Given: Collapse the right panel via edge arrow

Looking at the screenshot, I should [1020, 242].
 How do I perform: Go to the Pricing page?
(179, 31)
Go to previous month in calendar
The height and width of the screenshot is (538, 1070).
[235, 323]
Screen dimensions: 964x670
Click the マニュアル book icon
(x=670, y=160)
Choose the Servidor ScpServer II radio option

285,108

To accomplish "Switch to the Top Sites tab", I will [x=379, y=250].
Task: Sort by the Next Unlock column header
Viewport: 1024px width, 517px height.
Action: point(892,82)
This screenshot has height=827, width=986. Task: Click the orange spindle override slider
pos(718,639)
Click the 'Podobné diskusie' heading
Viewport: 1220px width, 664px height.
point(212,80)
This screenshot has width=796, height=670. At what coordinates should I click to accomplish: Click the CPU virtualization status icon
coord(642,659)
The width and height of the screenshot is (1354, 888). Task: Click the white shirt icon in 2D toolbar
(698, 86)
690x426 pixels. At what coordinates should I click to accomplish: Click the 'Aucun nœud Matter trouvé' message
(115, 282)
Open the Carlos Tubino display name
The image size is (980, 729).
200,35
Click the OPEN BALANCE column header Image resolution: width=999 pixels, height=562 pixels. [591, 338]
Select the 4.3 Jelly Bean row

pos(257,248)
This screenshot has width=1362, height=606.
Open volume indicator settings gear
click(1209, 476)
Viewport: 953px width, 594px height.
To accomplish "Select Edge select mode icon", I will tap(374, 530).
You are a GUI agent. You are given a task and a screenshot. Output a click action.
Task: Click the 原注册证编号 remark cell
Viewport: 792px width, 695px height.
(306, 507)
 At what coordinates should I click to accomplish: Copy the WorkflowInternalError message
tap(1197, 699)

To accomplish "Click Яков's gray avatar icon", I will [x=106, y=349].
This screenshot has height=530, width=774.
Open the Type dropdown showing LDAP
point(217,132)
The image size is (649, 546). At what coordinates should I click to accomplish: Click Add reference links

# # #

Exercise:
For the string "will", go line by line through the material and copy every line that has it.

Solution to this exercise:
To accomplish "Switch to the Top Sites tab", I will [x=379, y=250].
To accomplish "Select Edge select mode icon", I will tap(374, 530).
To accomplish "Click Яков's gray avatar icon", I will [x=106, y=349].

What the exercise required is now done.